Council of Ministers
Government approves General State Budget for 2016
Council of Ministers - 2015.7.31
Moncloa Palace, Madrid
The Council of Ministers approved, for submission to Parliament, the Draft Law on the General State Budget for 2016, and accounts with a decisively social focus, which open up a period of sustained growth and job creation, as announced by the President of the Government, Mariano Rajoy, in a press briefing.
The Budget ratifies the economic policy implemented over the last four years and culminates the fiscal policy developed by the government during this period. The marked improvement in the economic situation clearly highlights that the fiscal policy employed since the start of the term of office was the right one.

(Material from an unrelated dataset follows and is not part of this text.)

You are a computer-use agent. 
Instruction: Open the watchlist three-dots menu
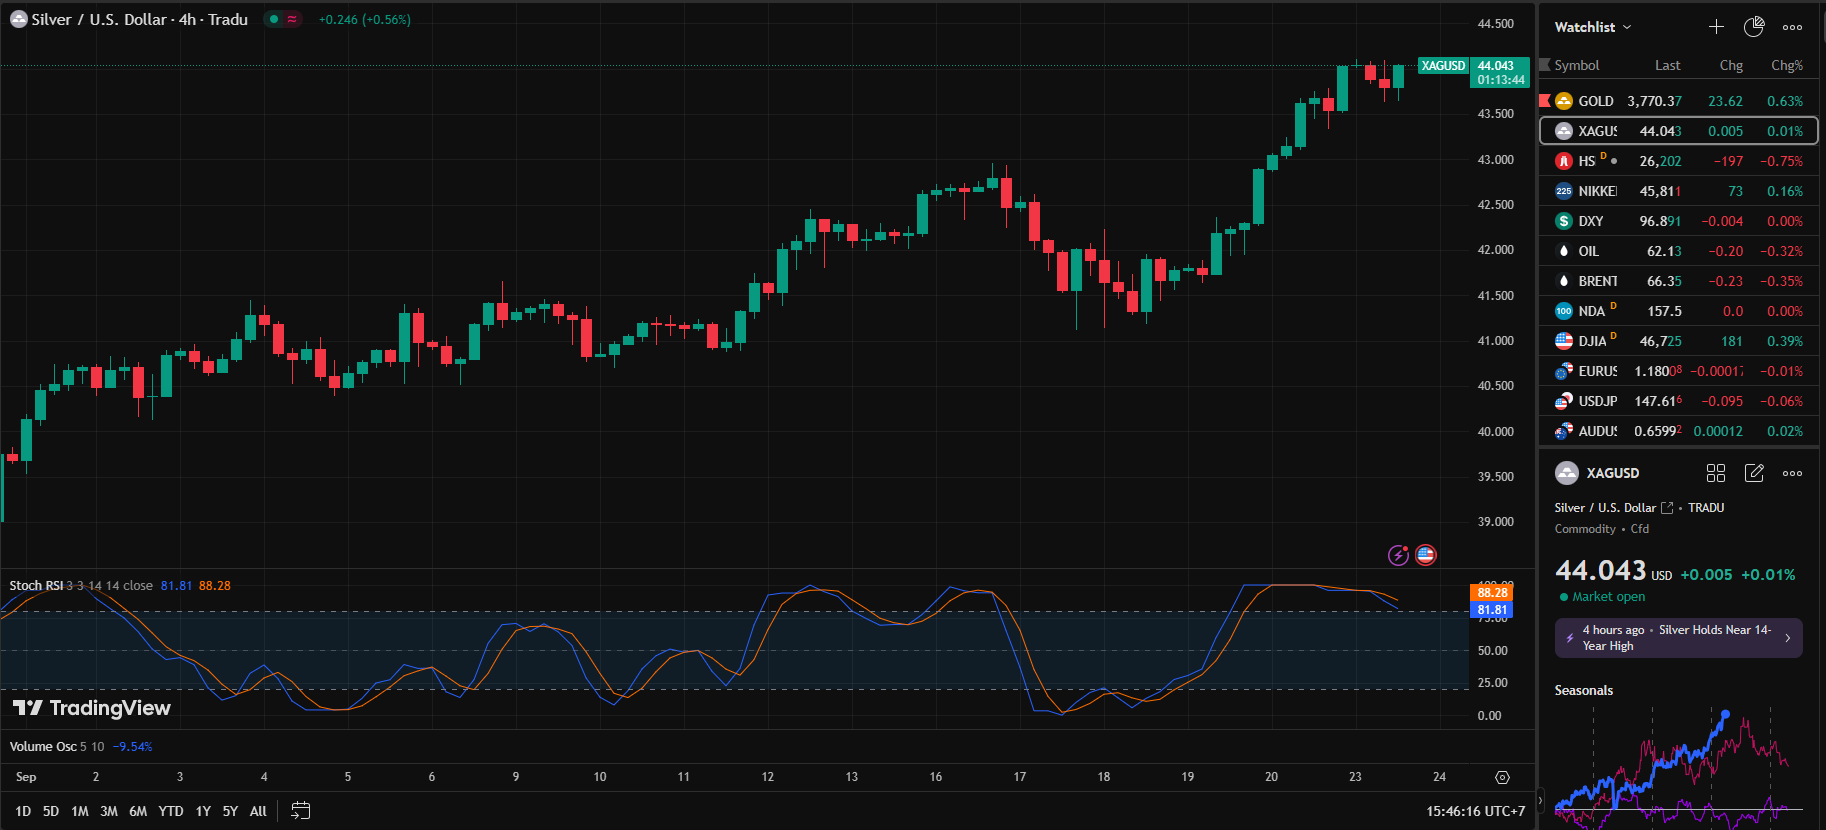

The public accounts start with the tax reform, which was brought forward to the month of July 2015, instead of January 2016, when it had been due to come into force, and include a major increase in the resources transferred to the regional governments, which will serve to improve benefits in terms of healthcare, education and social services. In total, an increase of some 8 billion euros in funding will be allocated to the autonomous regions in 2016.

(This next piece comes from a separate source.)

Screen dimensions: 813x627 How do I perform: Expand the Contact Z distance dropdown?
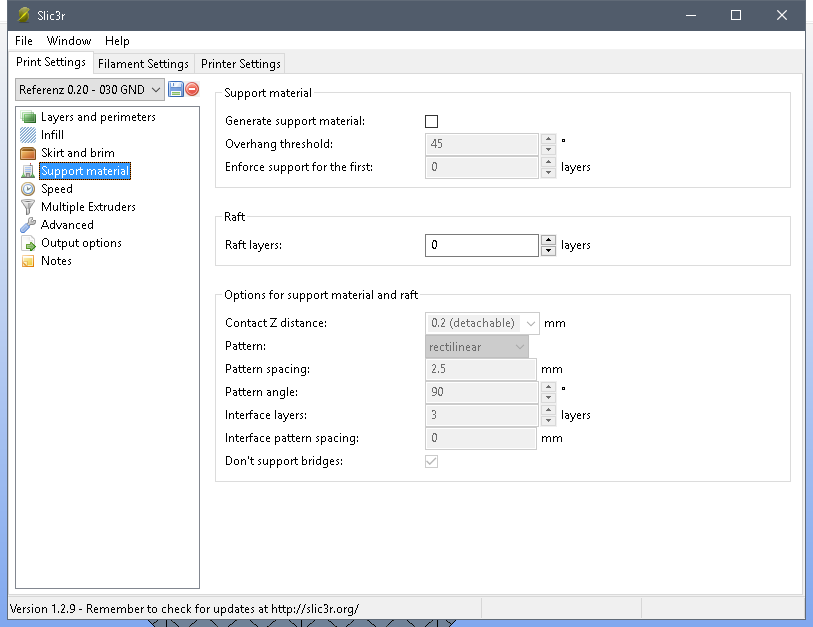(530, 323)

Total non-financial revenue for 2016, following transfers to the regional governments will amount to 134.77 billion euros, which represents a 0.8% increase on the 2015 Budget.

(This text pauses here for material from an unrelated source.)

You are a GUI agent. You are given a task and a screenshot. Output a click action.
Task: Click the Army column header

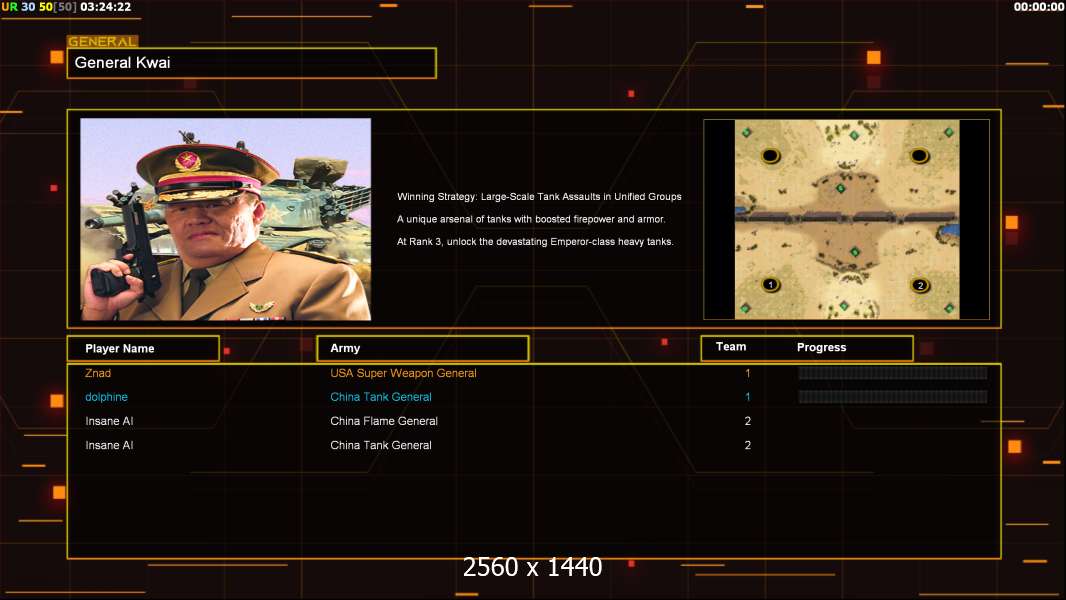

The positive impact of growth and the effect of tax revenue mean that budgeted spending is marked by social recovery. In this regard, a little over half of all public spending, 53.5%, is allocated to social spending, a 3.8% increase on 2015. The reduction in spending on unemployment and the financial burden of the public debt have made it possible to increase social spending.
Public sector workers
Public sector workers, whose contribution was essential for exiting the crisis, will enjoy a 1% salary increase, having had their salaries lowered in 2010 and experienced various years of wage freezes. Furthermore, they will receive half of the extra payment that they were denied in 2012. On another note, the replacement rate of 100% for priority sectors, such as healthcare, education, the State law enforcement agencies, social services and the tax agency will be reintroduced for public workers. Other sectors will have a 50% replacement rate.